Forum Moderators: phranque
How would I redirect:
realfile.html/folder/somethingwrong.html
and realfile.html/somethingwrong.html to realfile.html?
Or anything with a trailing slash after a filename?
I already have:
# Remove trailing slash if filetype present in URL
RewriteRule ^(.+\.[^/]+)/$ http://www.example.com/$1 [R=301,L]
but so far I haven't been able to modify that, or find something else to correct this problem as well.
I'd be happy to send a 404 if that's easier.. just not a 200.
[edited by: LunaC at 7:41 pm (utc) on July 15, 2006]
This is the core problem, and you need to find out why. It's unacceptable.
One of the most common errors in server configuration occurs with the ErrorDocument directive. Even though the results are clearly explained in the documentation [httpd.apache.org], many ervers are configured using a canonical URL for ErrorDocument, and this causes problems. To clarify by example, the following code will result in a 302 response follwed by a 200-OK, rather than the desired 404-Not Found:
ErrorDocument 404 http://www.example.com/custom404.html
ErrorDocument 404 /custom404.html
Jim
I tried deleting my htaccess and testing the headers to see if I'd made an error but it still returns a 200. My 404 in my htaccess is written like you said, no canonical, just file.
ie: ErrorDocument 404 /404.shtml
If it's anything in my code, I can't find any errors. Header checks have been ran against 301 redirects, error pages (ie. example.com/oops etc.) and normal URLs. All are behaving as I'd expect except .shtml/ and .shtml/folder/etc.html.
I did also see my 404 page indexed in google from a not-there page. Tested headers there to.. 404.. Google glitch or the same problem?
I shudder to ask, what "complicated work-around" am I going to have to do? I'm ready to give it a shot. The bad files are spreading fast in the search engines. The other site I saw this happen to is now unlisted everywhere.. more than a bit scary to see it again.
[edited by: LunaC at 10:39 pm (utc) on July 16, 2006]
apache.org was one of the few sites that served a 404. After a few hours of trying to find the answer there, I still can't find how to set it to return a 404.

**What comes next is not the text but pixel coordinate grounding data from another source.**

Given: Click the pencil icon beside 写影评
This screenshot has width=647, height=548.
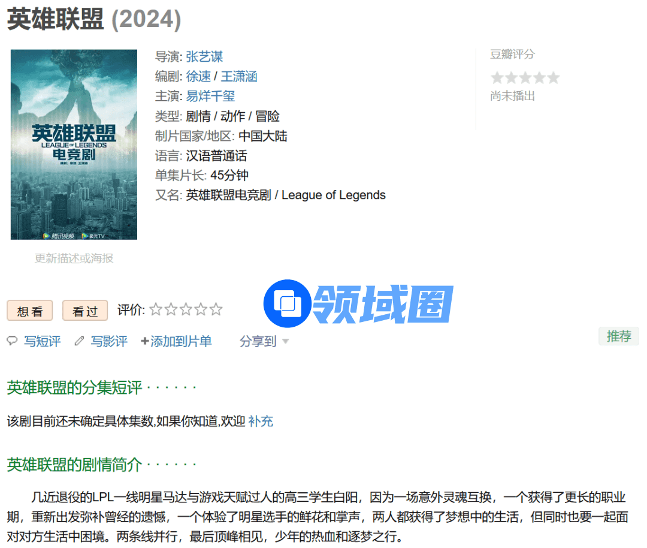Looking at the screenshot, I should click(79, 341).
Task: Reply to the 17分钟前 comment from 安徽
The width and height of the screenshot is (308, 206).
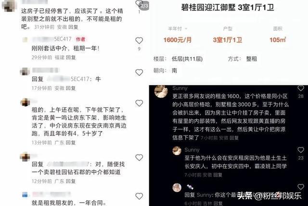Action: point(71,88)
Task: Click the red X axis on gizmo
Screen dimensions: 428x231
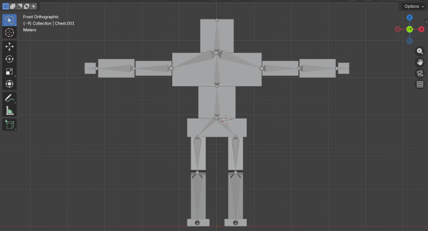Action: [421, 29]
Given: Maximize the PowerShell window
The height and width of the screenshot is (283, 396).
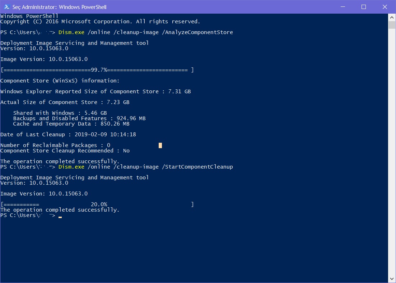Looking at the screenshot, I should 363,7.
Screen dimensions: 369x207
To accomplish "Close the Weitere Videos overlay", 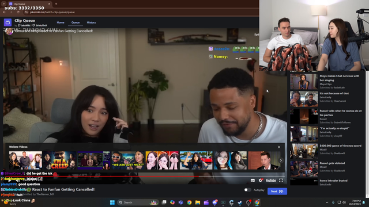I will coord(279,147).
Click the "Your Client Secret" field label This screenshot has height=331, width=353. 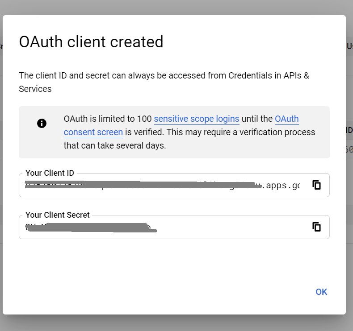[58, 215]
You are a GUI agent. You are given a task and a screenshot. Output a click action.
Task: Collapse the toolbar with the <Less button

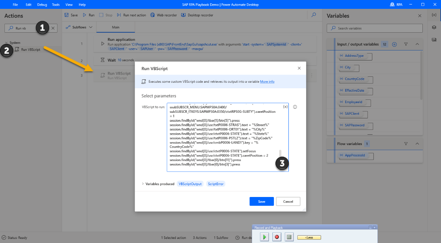click(309, 237)

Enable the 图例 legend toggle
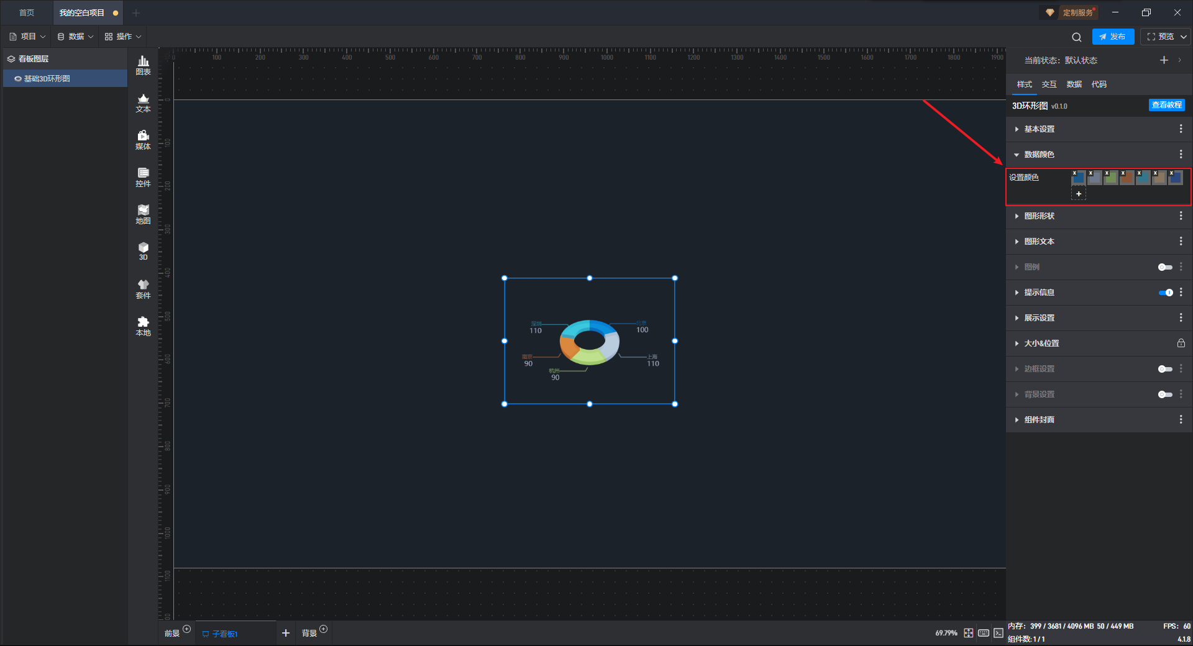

So it brings me back to wondering why the spiders are seeing it on mine. Anyone else seen this in their logs? How the heck do I fix it?
On Apache, once the eerver finds a filetype, it stops parsing the URL, so /foo.html/bar.php will always resolve to /foo.html with a 200-OK response.
But I'm also not clear on your testing status: Please describe what happens when you use the code you posted in your first message above: Does it do anything? What is the server response code when/if the redirect is followed? (Use the Live HTTP Headers Firefox extension for a complete and 'trustable' server headers report.)
That code came straight off one of my working servers in my "Fix Yahoo" section.
Or does your server just do nothing with that code in place? If so, have you got any other working rewrite rules at this point? -- You may need the requsitie preamble of
Options +FollowSymLinks
RewriteEngine on Also, as stated in the comments of that code, it is intended only to remove a trailing slash from a URL-path that contains a filetype (as indicated by the presence of a "." in the URL-path) before that trailing slash. It won't remove an attached 'extra' local-URL-path. To do that, the code needs to be modified by removing the pattern end-anchor and making the trailing slash optional:
# Remove extra URL-path info if filetype present in URL
RewriteRule ^([^.]+\.[^/]+)[b]/?[/b] http://www.example.com/$1 [R=301,L]
Jim
[edited by: jdMorgan at 4:45 pm (utc) on July 18, 2006]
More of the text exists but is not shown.